Photos from REU 2005.

# REU Project Page of Marek Krcal

My name is Marek Krcál and I'm member of group of
Czech students participating at Research Experience for
Undergraduates at Dimacs,
Rutgers.

The other members of the group are
Jan Hladký,
Josef Cibulka,
our group leader is Martin Bálek.
Our advisors are Eric Allender
and Jeff Kahn

I'm working on this computer science problem:

### Planarity testing

Quite recently it was proven, that testing of planarity of a graph is in a complexity class L. L is class of problems that can be solved using Turing machine with logarihmic space. The classification of the planarity testing was proved by applicating very complicated (originally parallel optimized) algorithm by Ramachandran & Reif. My goal would be to simplify the proof.
Recently I have found a bug in paper by Ramachandran & Reif (RR94): a partial claim doesn't hold. I can't see any obvious "patch", but the bug might not affect the final result. I'd like to figure out that by further careful study of the paper.

I haven't still gone through the whole [RR94] paper, but it seems to me very probable, that the result of the paper is OK. Even the partial claim on page 8 could be corrected, I think, by adding a test of Euler formula for the star graph combinatorically embedded according to 2-coloring of its interlacing parity graph. (Which is Martin's idea and he found it in prof. Allender's paper The complexity of planarity testing)

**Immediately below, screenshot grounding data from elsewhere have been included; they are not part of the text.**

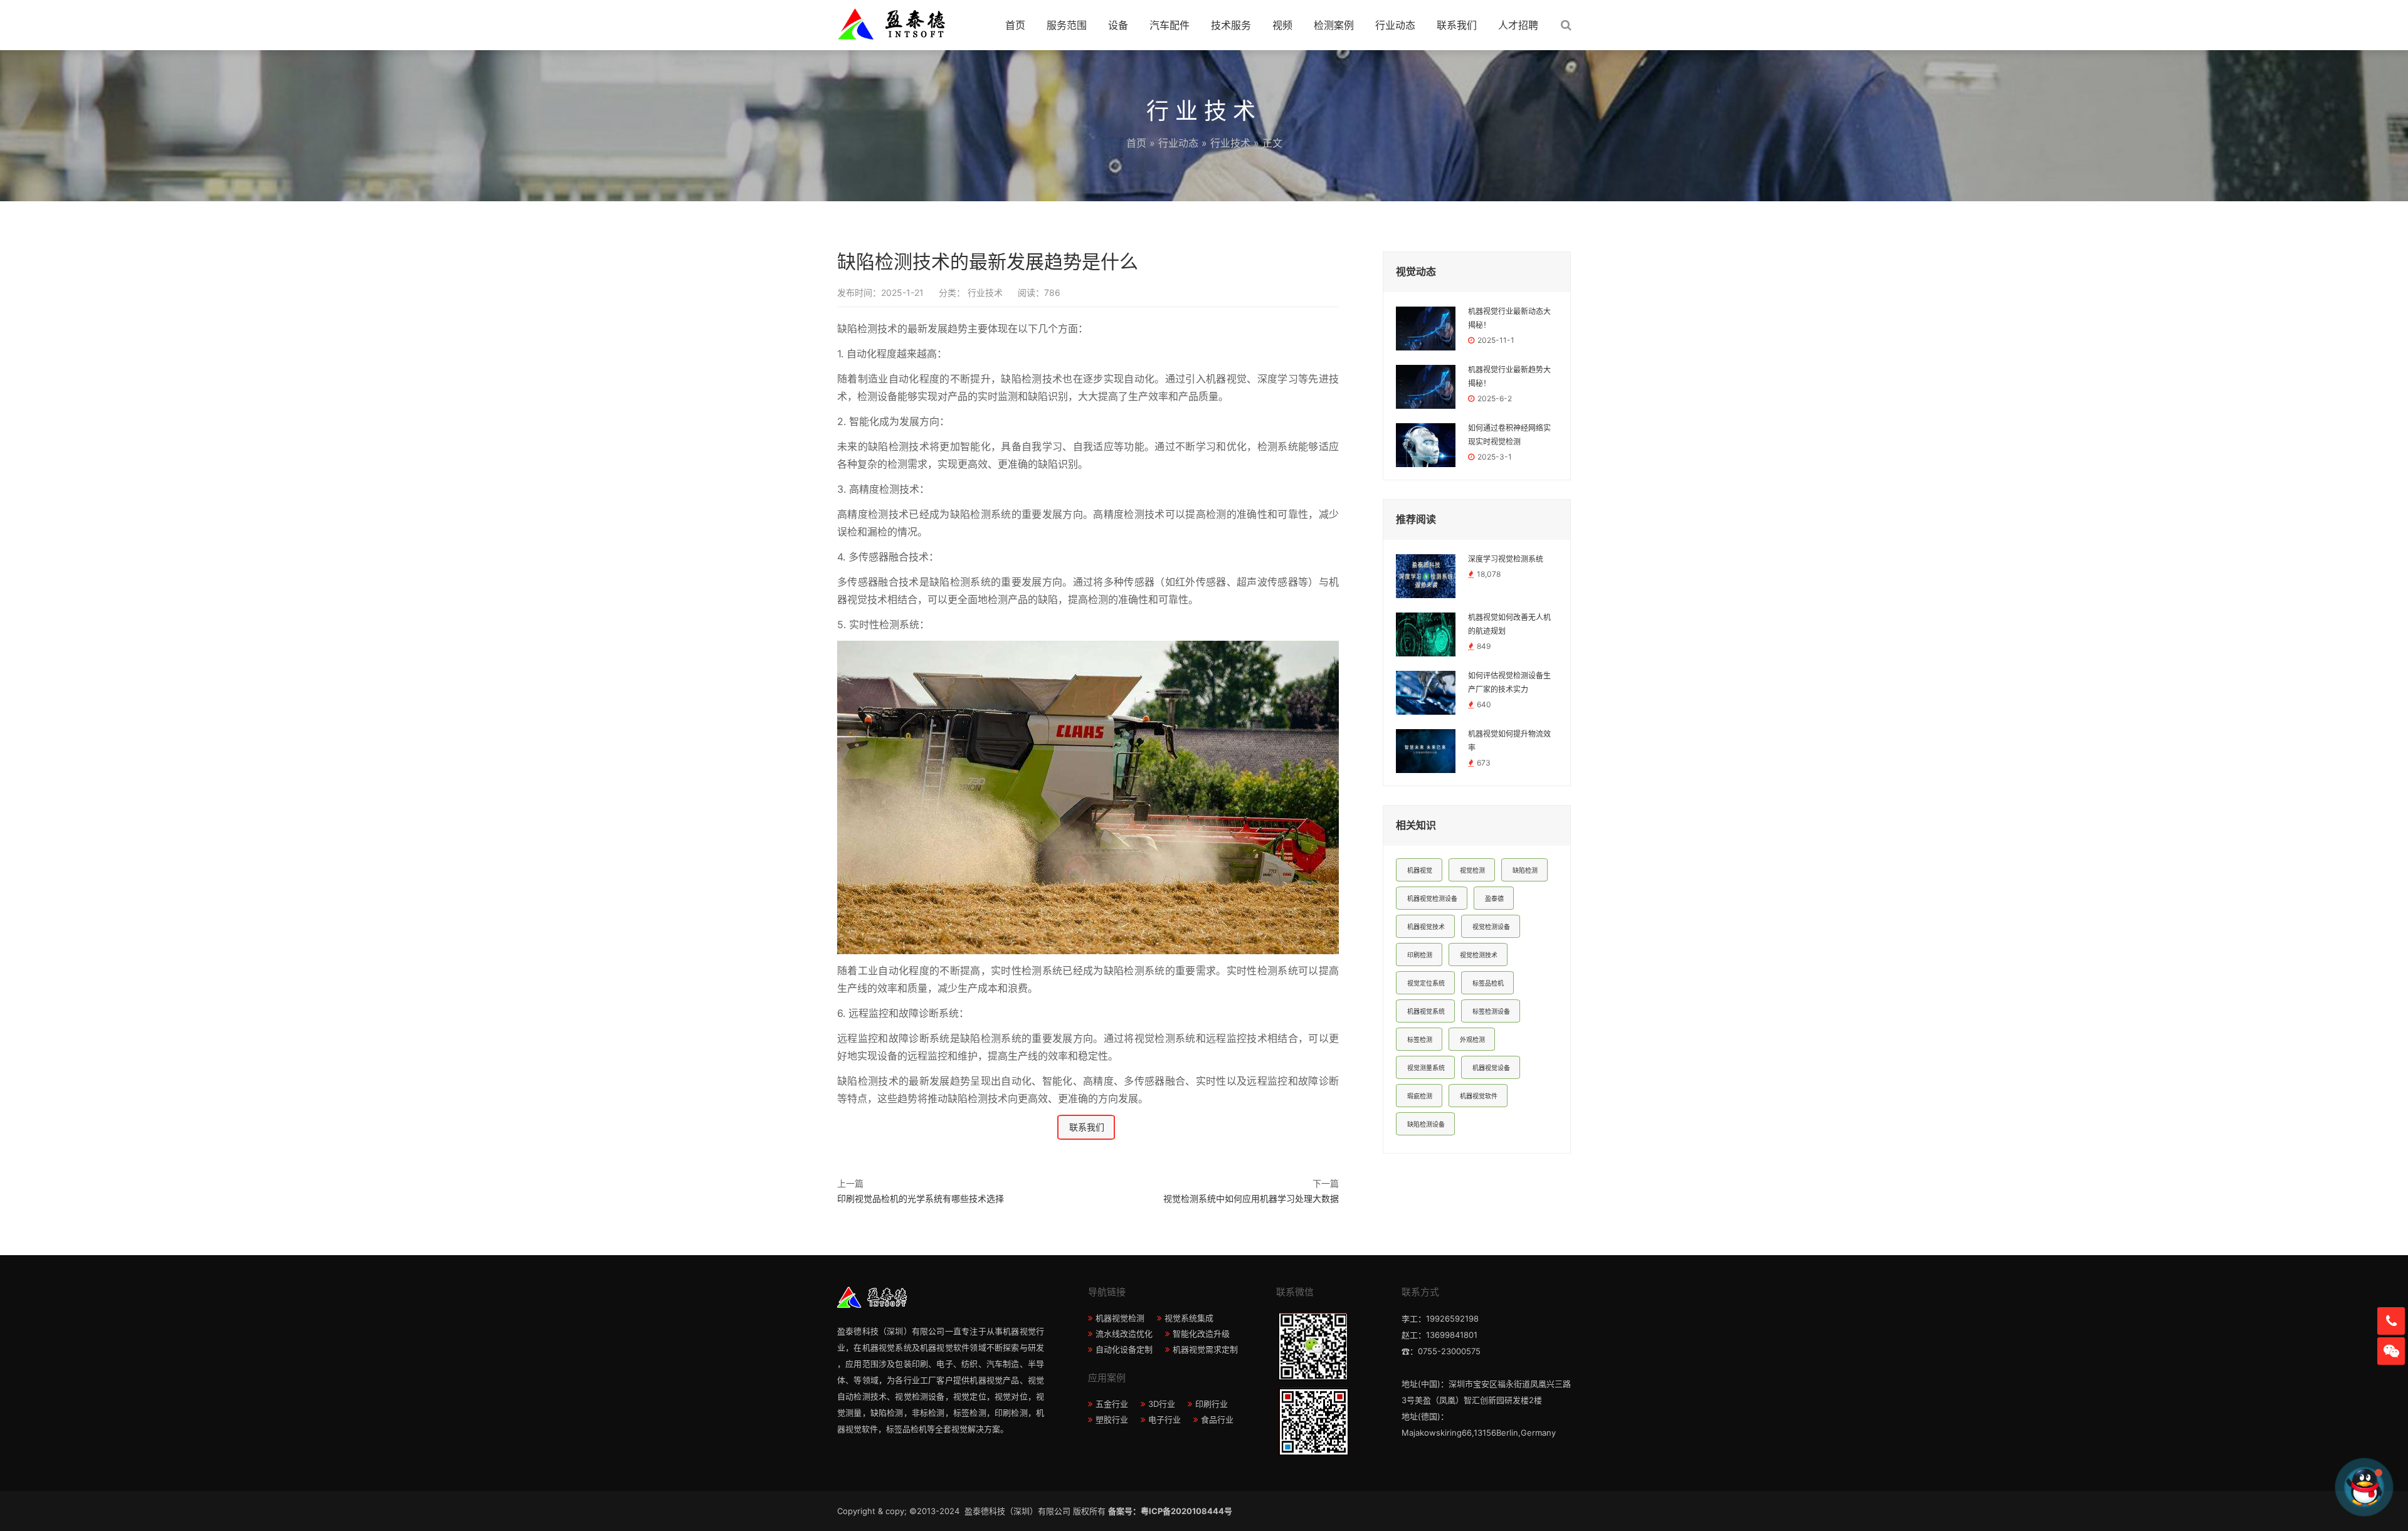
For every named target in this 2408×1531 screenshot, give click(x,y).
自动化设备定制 (1124, 1349)
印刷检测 (1419, 955)
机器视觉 (1419, 870)
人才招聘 (1518, 25)
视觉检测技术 (1478, 955)
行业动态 (1395, 25)
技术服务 (1231, 25)
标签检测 (1419, 1039)
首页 (1015, 25)
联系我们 (1457, 25)
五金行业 (1112, 1404)
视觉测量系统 (1426, 1067)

I chose a new way, influenced by my advisor's idea and inspired by a technique described in [RR94] paper. An idea is to use older planarity testing for max. degree 3-graphs and just to come up with reduction from general graph planarity. A technique is local graph replacement, which is part of [RR94] algorithm and which does a partial reduction of degree of some vertices. I'll try to improve the technique to do the job.